▶ _TASK MATERIAL_:
┄┄┄┄┄┄┄┄┄┄┄┄┄┄┄┄┄┄┄┄

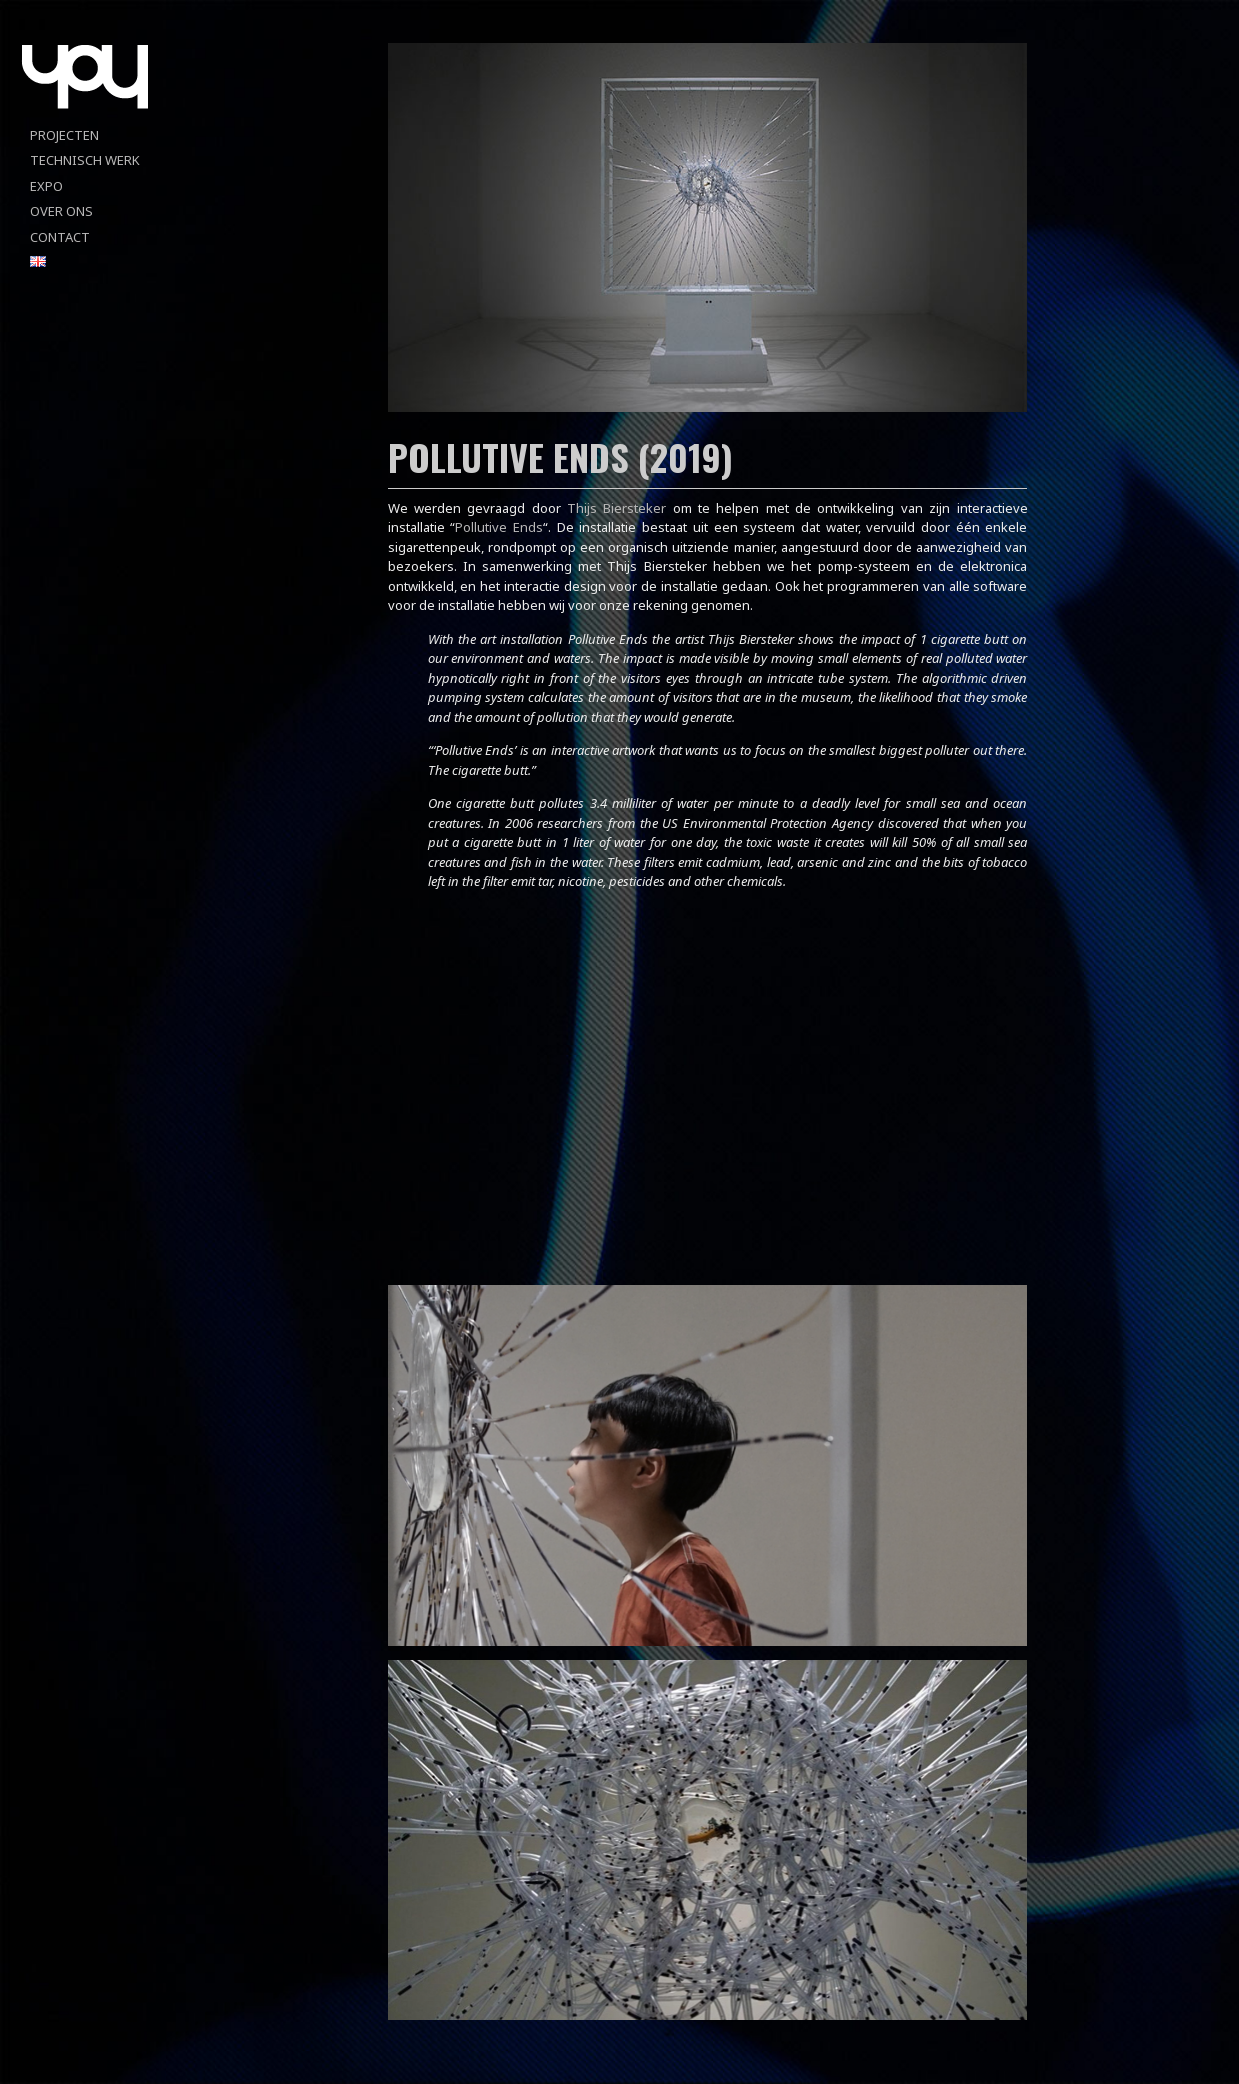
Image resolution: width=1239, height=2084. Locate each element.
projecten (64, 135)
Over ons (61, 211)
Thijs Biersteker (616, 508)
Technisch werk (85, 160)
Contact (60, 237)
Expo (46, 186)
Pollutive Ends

┄┄┄┄┄┄┄┄┄┄┄┄┄┄┄┄┄┄┄┄

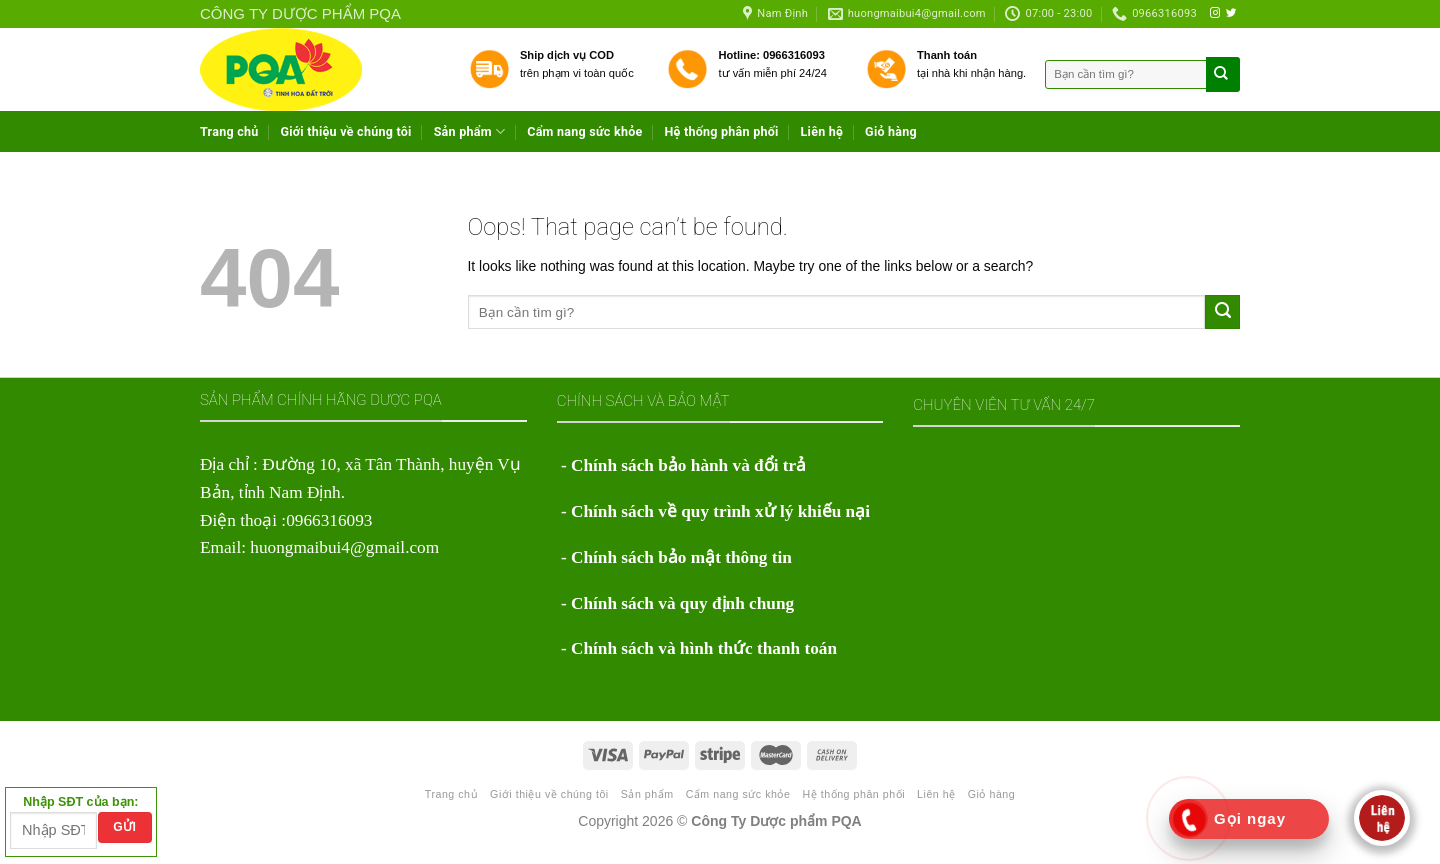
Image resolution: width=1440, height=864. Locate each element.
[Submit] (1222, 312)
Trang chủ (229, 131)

┄┄┄┄┄┄┄┄┄┄┄┄┄┄┄┄┄┄┄┄

▶ _STATED TASK_: Turn the listing into a two-column CSV with the headers "label" and "coordinates", one row per line, putting each value in its own quoted field and replacing any line breaks with spaces. Start at the line that has "Over ons (61, 211)" and stop after the line that has "Expo (46, 186)".

▶ _FULL OUTPUT_:
label,coordinates
"Over ons","(61, 211)"
"Thijs Biersteker","(616, 508)"
"Technisch werk","(85, 160)"
"Contact","(60, 237)"
"Expo","(46, 186)"